Measles is a respiratory infection caused by a highly contagious virus. It occurs most often in the late winter and spring. Also known as rubeola, measles has more or less been eradicated in the United States, where vaccination has been available since the 1960s. Outside of the US, there are still approximately 20,000,000 reported cases of measles every year, particularly in undeveloped countries.
Measles: Signs and Symptoms
Measles is usually caused by coming into contact with someone who is infected with the virus. It is extremely contagious. Symptoms appear about 10-12 days after exposure, and common early symptoms are similar to the flu: fever, dry cough, runny nose, inflamed eyes (also called conjunctivitis or pink eye), sensitivity to light and sore throat.
Another measles symptom is small spots inside the mouth (on the inner lining of the cheek) with blue-white centers, called Koplik’s spots. Several days later, the most distinctive symptom of measles develops: a red, blotchy, itchy, full-body rash that usually starts on the forehead and spreads downward. If there are no complications, the rash and other symptoms begin to fade in about a week. Most childhood rashes are not measles, but if you think your child has measles, call your health care provider.
How long do Measles Last? How can I treat them?
ince measles is caused by a virus, there is no medical “cure”; the virus must run its course, which usually takes about 10-14 days. However, measles symptoms can be treated, primarily through rest and fluid intake. Over-the-counter, non-aspirin medications can help relieve fever. (But don’t ever give aspirin to children with a viral illness, as aspirin use in these cases has been linked to Reye’s Syndrome, a rare and potentially fatal ailment.)
In most cases, children recover smoothly from measles, but potential complications include ear infection, pneumonia, diarrhea and/or vomiting, bronchitis, and, rarely, encephalitis. A child with measles shouldn’t be around anyone who has not been vaccinated.
Measles Prevention: Vaccinations
The most effective way to prevent measles is for children to be vaccinated. Infants of vaccinated mothers are generally protected for the first six months of life. Most children in the United States and other developed countries are immunized at about one year old with the measles-mumps-rubella (MMR) vaccination; a second “booster” immunization is given between ages 4-6. The vaccination can cause mild side effects in some people – fever and a measles-like rash – but these aren’t contagious and shouldn’t last more than a few days. Children with untreated tuberculosis, leukemia or other cancers or with suppressed immune systems shouldn’t be vaccinated, nor should children who are allergic to gelatin or the antibiotic neomycin. Check with your child’s doctor for the most current immunization information and schedules.
Measles Cases – On the Rise?
In the United States, children have been vaccinated against measles since the 1960s, and the disease has been considered virtually eliminated as of the year 2000. However, since then, several dozen cases of measles have been reported annually in the US, and the numbers are rising: over 100 cases were reported in the first six months of 2008.
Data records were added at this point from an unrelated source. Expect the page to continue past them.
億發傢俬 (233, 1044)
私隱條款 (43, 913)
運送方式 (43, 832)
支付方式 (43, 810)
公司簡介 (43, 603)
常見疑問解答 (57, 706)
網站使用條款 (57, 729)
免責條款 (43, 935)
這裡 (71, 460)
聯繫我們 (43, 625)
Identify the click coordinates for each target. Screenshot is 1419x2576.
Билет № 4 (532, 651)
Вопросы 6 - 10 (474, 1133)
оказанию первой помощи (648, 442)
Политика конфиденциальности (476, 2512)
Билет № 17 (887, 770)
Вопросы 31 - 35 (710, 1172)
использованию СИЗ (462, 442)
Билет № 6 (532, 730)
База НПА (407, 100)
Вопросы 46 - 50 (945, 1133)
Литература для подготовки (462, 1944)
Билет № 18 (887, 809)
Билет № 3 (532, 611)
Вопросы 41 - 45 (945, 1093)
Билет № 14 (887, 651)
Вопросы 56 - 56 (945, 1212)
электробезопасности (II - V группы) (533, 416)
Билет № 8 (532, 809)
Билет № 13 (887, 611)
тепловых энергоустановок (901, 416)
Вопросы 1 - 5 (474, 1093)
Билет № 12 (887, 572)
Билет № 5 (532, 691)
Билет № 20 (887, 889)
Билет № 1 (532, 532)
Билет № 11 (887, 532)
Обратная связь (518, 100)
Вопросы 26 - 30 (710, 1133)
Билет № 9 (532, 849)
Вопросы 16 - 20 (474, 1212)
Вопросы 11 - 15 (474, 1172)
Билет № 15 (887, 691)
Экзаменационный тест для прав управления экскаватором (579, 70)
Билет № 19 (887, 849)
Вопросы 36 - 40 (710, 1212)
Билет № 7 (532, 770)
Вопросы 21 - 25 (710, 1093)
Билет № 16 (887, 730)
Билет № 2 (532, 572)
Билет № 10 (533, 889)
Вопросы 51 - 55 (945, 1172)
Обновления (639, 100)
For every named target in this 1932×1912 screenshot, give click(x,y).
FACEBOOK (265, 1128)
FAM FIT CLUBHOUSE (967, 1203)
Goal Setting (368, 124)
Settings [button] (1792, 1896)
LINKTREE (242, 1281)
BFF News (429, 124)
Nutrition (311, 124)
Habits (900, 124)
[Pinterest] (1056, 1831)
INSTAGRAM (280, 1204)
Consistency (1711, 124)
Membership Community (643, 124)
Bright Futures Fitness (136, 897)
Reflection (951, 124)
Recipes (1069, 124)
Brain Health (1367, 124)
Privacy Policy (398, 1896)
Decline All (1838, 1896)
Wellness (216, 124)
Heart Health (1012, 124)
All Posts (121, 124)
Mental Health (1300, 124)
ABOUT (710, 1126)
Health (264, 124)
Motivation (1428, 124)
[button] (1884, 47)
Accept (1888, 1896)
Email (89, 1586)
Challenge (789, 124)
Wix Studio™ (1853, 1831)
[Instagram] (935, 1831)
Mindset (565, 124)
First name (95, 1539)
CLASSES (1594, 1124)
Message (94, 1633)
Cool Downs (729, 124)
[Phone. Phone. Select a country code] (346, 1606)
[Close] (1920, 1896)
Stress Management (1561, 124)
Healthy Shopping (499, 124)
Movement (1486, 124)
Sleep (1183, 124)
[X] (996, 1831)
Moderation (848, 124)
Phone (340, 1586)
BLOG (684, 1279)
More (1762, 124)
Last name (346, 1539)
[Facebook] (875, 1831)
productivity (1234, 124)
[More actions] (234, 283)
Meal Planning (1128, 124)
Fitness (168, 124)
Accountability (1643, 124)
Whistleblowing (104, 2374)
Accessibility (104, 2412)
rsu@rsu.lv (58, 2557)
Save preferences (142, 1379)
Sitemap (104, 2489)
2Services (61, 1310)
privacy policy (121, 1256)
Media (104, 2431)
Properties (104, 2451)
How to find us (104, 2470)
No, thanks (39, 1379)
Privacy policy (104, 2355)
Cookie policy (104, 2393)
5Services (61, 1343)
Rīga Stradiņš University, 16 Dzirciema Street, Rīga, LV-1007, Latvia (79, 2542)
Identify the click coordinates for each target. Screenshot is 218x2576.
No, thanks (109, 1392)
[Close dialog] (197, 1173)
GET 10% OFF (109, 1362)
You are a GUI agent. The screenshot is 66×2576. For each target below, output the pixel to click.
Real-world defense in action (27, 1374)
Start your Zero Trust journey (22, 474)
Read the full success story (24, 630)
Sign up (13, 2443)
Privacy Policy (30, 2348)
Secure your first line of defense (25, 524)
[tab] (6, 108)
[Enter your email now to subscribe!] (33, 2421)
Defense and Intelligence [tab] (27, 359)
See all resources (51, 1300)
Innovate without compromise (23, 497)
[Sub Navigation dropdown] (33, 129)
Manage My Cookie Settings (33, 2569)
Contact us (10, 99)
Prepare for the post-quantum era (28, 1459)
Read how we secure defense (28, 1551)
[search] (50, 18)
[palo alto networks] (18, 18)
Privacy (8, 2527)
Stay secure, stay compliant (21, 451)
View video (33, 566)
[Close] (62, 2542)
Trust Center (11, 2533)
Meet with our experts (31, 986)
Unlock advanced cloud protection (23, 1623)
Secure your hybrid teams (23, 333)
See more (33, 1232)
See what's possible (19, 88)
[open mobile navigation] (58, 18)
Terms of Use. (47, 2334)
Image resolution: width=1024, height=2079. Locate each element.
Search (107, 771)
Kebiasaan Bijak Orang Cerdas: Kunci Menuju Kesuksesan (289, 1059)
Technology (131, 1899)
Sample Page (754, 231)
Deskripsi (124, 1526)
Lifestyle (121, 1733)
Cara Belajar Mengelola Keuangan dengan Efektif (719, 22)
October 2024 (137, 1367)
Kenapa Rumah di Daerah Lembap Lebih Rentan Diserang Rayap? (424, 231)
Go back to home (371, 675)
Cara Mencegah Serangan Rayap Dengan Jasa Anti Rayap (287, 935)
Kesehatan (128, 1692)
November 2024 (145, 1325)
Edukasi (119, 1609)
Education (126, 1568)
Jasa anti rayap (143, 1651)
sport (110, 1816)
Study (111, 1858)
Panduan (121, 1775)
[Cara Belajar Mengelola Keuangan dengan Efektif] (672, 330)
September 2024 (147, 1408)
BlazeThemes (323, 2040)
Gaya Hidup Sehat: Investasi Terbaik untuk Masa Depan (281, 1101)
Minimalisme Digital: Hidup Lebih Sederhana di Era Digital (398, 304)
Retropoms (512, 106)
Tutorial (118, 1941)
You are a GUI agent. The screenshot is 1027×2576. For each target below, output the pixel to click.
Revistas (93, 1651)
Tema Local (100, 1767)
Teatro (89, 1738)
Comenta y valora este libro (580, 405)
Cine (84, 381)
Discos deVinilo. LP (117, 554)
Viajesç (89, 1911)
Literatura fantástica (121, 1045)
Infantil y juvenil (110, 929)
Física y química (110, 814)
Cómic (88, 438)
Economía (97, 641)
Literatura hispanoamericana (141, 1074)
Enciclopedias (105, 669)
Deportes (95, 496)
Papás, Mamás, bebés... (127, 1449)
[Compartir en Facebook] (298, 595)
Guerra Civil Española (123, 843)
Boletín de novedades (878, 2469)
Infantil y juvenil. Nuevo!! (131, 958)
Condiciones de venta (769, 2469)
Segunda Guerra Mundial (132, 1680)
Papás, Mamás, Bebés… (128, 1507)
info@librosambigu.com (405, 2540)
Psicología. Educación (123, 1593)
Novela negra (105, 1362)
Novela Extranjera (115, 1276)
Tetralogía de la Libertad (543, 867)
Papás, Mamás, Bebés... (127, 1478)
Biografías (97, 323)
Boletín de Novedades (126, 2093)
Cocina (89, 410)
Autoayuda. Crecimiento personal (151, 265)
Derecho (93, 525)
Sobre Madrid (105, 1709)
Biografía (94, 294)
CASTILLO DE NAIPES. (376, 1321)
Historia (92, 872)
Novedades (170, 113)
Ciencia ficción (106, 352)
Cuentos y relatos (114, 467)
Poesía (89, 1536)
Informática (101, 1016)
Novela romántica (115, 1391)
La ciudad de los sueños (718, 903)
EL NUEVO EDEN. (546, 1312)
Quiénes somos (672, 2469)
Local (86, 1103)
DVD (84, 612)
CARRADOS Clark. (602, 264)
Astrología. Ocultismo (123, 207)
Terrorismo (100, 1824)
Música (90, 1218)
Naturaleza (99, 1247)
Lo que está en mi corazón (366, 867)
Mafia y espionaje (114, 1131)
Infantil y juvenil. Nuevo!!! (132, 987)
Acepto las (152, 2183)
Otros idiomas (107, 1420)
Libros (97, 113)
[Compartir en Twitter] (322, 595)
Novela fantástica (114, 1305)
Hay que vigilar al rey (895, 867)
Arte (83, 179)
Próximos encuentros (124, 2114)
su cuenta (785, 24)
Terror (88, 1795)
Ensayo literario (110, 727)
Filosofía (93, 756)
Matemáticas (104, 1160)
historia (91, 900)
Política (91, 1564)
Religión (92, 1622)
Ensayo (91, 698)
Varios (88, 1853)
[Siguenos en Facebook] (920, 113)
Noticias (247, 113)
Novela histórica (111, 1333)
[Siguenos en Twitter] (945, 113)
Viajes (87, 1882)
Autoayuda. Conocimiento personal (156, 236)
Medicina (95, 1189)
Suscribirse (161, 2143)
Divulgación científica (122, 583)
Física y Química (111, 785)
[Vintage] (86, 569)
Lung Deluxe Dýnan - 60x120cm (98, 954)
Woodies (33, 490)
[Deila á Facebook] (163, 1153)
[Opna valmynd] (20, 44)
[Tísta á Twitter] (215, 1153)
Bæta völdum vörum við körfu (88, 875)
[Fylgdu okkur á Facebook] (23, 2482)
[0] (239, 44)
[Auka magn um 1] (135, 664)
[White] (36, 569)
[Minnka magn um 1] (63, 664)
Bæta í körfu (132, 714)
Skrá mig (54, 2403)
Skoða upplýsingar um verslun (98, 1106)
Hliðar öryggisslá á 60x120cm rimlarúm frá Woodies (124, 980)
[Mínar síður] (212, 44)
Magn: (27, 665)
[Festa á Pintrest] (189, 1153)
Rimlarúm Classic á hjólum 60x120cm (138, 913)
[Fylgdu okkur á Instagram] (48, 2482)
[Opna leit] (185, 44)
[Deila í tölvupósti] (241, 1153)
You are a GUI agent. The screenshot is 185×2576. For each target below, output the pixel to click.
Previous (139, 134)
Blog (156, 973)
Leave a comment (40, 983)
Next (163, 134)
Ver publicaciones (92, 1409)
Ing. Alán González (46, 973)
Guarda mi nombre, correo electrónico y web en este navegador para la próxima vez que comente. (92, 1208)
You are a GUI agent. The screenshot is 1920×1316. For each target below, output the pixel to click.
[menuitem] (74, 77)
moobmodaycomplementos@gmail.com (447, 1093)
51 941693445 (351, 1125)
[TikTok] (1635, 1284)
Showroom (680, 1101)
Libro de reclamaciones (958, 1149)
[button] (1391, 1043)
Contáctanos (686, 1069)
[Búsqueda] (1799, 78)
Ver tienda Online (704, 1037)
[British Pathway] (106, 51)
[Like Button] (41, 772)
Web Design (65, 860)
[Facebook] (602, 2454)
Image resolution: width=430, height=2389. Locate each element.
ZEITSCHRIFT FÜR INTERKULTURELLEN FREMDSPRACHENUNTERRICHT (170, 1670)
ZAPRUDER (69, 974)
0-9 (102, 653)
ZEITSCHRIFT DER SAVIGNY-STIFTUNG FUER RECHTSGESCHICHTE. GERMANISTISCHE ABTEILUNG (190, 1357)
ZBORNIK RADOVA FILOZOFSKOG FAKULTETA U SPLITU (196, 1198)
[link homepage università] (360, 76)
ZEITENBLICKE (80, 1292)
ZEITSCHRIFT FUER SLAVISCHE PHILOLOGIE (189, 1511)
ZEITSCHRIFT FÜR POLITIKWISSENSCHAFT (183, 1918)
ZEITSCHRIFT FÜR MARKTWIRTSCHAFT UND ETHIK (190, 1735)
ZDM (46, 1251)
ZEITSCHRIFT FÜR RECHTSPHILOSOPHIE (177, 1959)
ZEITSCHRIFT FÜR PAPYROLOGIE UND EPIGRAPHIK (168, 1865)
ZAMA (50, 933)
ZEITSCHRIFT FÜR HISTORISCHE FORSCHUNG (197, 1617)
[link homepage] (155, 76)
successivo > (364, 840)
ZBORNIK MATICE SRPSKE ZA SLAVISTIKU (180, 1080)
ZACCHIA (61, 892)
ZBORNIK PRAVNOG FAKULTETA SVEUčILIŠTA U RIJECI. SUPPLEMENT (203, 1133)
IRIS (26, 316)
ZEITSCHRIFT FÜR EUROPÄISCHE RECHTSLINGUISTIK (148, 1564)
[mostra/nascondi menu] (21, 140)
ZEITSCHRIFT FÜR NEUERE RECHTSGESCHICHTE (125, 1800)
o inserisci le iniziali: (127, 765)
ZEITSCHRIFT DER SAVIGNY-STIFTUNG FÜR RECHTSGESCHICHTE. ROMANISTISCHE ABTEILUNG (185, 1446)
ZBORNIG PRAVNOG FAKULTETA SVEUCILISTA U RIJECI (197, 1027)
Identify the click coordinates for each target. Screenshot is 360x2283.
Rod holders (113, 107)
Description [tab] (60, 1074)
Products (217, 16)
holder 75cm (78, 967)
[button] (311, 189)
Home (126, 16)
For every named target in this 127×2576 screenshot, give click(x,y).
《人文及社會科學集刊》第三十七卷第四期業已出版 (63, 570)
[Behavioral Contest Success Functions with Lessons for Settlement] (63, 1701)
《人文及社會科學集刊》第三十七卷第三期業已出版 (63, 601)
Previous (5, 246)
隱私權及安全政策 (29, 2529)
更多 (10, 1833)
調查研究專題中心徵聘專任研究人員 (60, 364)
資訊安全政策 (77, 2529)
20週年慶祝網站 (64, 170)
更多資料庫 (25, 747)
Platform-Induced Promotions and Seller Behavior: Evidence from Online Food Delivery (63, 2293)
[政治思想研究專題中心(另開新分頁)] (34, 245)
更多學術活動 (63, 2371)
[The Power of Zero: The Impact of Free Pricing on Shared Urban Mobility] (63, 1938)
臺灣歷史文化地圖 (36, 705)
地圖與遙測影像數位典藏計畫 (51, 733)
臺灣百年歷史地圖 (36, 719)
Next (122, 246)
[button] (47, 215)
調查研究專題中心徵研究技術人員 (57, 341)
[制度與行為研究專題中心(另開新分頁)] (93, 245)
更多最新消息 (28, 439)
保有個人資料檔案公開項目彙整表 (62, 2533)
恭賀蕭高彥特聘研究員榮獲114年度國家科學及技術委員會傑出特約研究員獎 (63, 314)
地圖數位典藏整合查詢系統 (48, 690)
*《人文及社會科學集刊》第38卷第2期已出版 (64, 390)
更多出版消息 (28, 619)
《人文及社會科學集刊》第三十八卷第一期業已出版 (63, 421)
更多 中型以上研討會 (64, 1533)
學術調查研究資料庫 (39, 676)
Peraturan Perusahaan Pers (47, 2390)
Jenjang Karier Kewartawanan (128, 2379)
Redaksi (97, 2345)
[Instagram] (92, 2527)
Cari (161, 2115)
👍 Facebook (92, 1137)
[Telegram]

These were mostly non-immunized, already infected people who came to the US from elsewhere. If American families are traveling abroad, children should be immunized before leaving the country, to ensure that they don’t catch measles in countries where the disease still exists. In recent years, some parents in the US and elsewhere have chosen not to have their children immunized, due to fears that the vaccine is somehow related to the onset of autism and other illnesses. In February 2009, a US legal ruling declared that there is no scientific link between vaccinations and autism; nevertheless, the controversy continues.